It was around ten years ago, and my son and daughter were in the bath together. My son was around five, my daughter around three, and they were used to seeing each other naked. They knew that boys had a penis, and girls had a vagina, and that bums were the funniest things in the world.
I left the room for a moment to check on dinner, and when I returned to the bathroom, my son had some wonderful news.
"Mummy! We found her penis! It is there in her vagina! It is only very tiny, but it is there!"
Yes, my kids had been doing some examination, and discovered a part of my daughter's anatomy, nestled away in her nether regions. They were both delighted with the discovery, and terribly excited to tell me the news.
"I'm a boy, Mummy!" my daughter announced cheerfully. "I have a little penis!"
At the time, I thought it was hysterically funny, as did the friends and family with whom I shared the story. Many of my friends had their own, similar tales, of siblings checking each other out in the bath, and making earth-shattering discoveries about each others' private parts.
I hadn't thought about this particular incident for many years, until I read the storm about Lena Durnham's book. Ms Durnham has written about investigating her younger sister's vagina at the age of seven, and has been accused of sexual abuse for having done so.

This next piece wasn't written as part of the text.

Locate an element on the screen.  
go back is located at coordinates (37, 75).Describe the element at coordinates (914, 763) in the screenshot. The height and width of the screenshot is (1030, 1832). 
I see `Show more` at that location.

Having raised three children, I am familiar with normal child development. Kids are fascinated with genitalia, and really, why shouldn't they be? They are also fascinated with noses, ears, and pretty much every orifice of the body, but genitalia most of all because they are routinely hidden away. Any parent knows that to pique a child's interest in anything, you just need to make it off limits. So of course kids are going to be interested in penises and vaginas – they are the most taboo areas of the human body, and indeed, the human experience.
When I was around seven years of age, my younger sister and I used to 'touch tongues'. It was a game for us, and one we played with tremendous glee. We would stick out our tongues as far as they could reach, until they met in the middle, and then we'd scream and pull them back into our mouths. It was fun and exciting and a little bit subversive – we knew that touching tongues was cheeky, we just didn't know why. I hadn't even heard of tongue kissing back when I was seven years old. It was about as sexual as a game of chasey. It was harmless, normal experimentation.
Lena Durnham did not molest her sister, any more than I molested mine, or my son molested my daughter. What she described was within the boundaries of normal psychosocial behaviour, the suppression of which is the only real danger to healthy sexual development.
Exploration and experimentation is not sexual abuse. There is no doubt that sexual abuse between siblings exists, but a seven year old examining a baby's genitals is no more abusive than a seven year old sticking her finger in a baby's ear, or putting a pea in her nose (all of which has happened in my family).
Of course, we all need to teach our children about boundaries, and my children's bath time adventures gave me an opportunity to do that with mine. But to shriek and wail and wring our hands about 'abuse' says far more about our own attitudes to sexuality and children than it does about Lena Durnham's.
On her Twitter account, Ms Durnham wrote that she 'told a story about being a weird 7 year old'. My only disagreement with her is that she really wasn't that weird at all.
And if she was weird, then we all are, and I am comfortable with that.